Matter of Jean I. v. Ivianie E.
This text of 200 N.Y.S.3d 12 (Matter of Jean I. v. Ivianie E.) is published on Counsel Stack Legal Research, covering Appellate Division of the Supreme Court of the State of New York primary law. Counsel Stack provides free access to over 12 million legal documents including statutes, case law, regulations, and constitutions.
Opinion
| Matter of Jean I. v Ivianie E. |
| 2023 NY Slip Op 06595 |
| Decided on December 21, 2023 |
| Appellate Division, First Department |
| Published by New York State Law Reporting Bureau pursuant to Judiciary Law § 431. |
| This opinion is uncorrected and subject to revision before publication in the Official Reports. |
Decided and Entered: December 21, 2023
Before: Manzanet-Daniels, J.P., González, Scarpulla, Mendez, Higgitt, JJ.

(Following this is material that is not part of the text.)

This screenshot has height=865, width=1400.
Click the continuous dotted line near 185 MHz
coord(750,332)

Index No. O-07819/20 Appeal No. 1279 Case No. 2022-03613
v
Ivianie E., Respondent-Respondent.
Daniel X. Robinson, New York, for appellant.
Bruce A. Young, Edgewater, for respondent.

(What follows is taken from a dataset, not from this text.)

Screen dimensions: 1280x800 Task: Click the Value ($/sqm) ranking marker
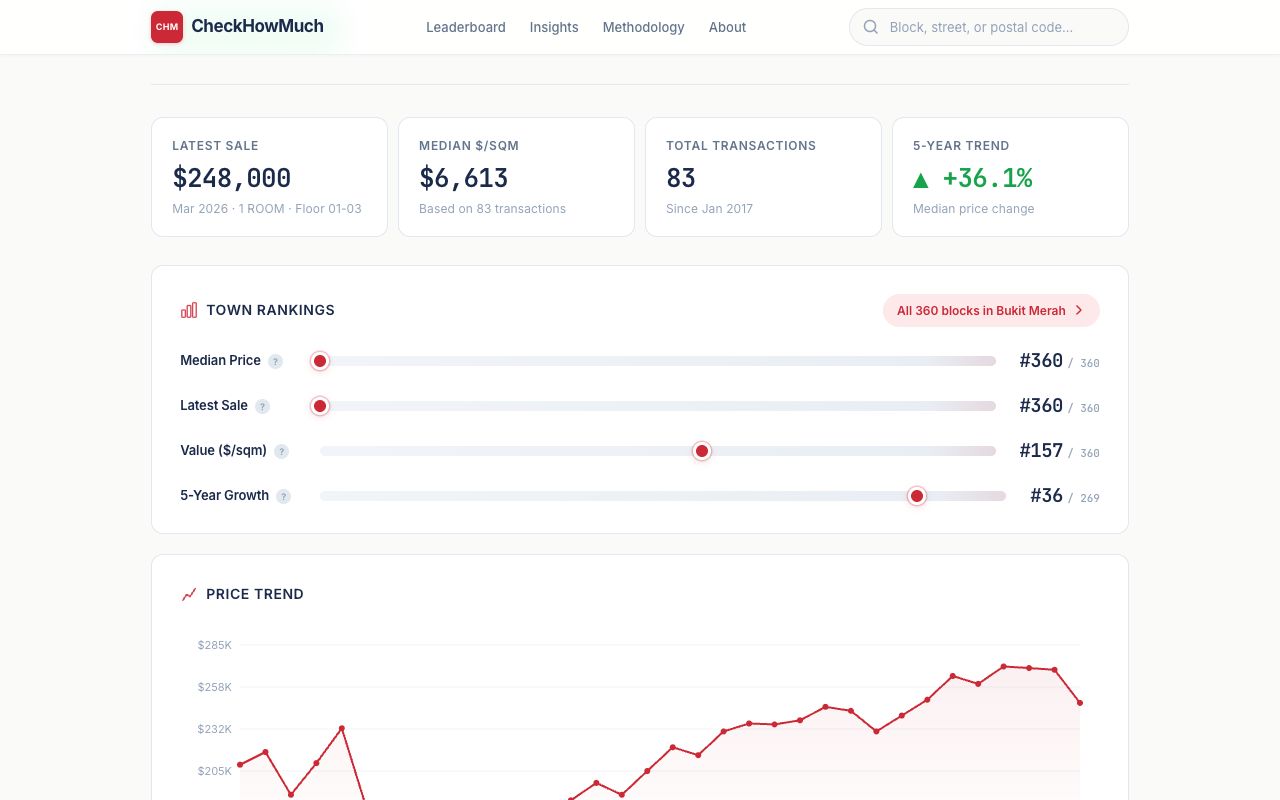click(702, 451)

Order, Family Court, New York County (Jacob K. Maeroff, Referee), entered on or about February 16, 2022, which, after a hearing, dismissed petitioner's family offense petition with prejudice for failure to establish a prima facie case and vacated the temporary order of protection, unanimously affirmed, without costs.
Petitioner husband has abandoned his claims that respondent wife committed the family offenses alleged in the petition of aggravated harassment in the second degree and unlawful dissemination or publication of intimate images. Instead, he argues that respondent committed the family offense of grand larceny in the fourth degree based on his allegations at the hearing that respondent retained his personal property when he left the apartment. Even if properly pleaded, Family Court correctly dismissed the petition because petitioner failed to establish prima facie that respondent's actions constituted the family offense of grand larceny in the fourth degree (see Matter of Anthony B. v Judy M., 167 AD3d 476, 476 [1st Dept 2018]; Matter of Melind M. v Joseph P., 95 AD3d 553, 555 [1st Dept 2012]). Petitioner's testimony failed to establish that respondent stole any property from him, much less property whose value exceeded $1,000 or that consisted of a credit or debit card (Penal Law § 155.30[1], [4]; see Matter of Keith M. v Tiffany S.S., 177 AD3d 508, 509 [1st Dept 2019]). The court did not abuse its discretion in limiting petitioner's testimony concerning specific items he took from the marital home when he left on a previous occasion, since he testified that he took "everything," and the value of those items would not be relevant to his claim that respondent later took or kept from him other items of property (see Hyde v County of Rensselaer, 51 NY2d 927, 929 [1980]).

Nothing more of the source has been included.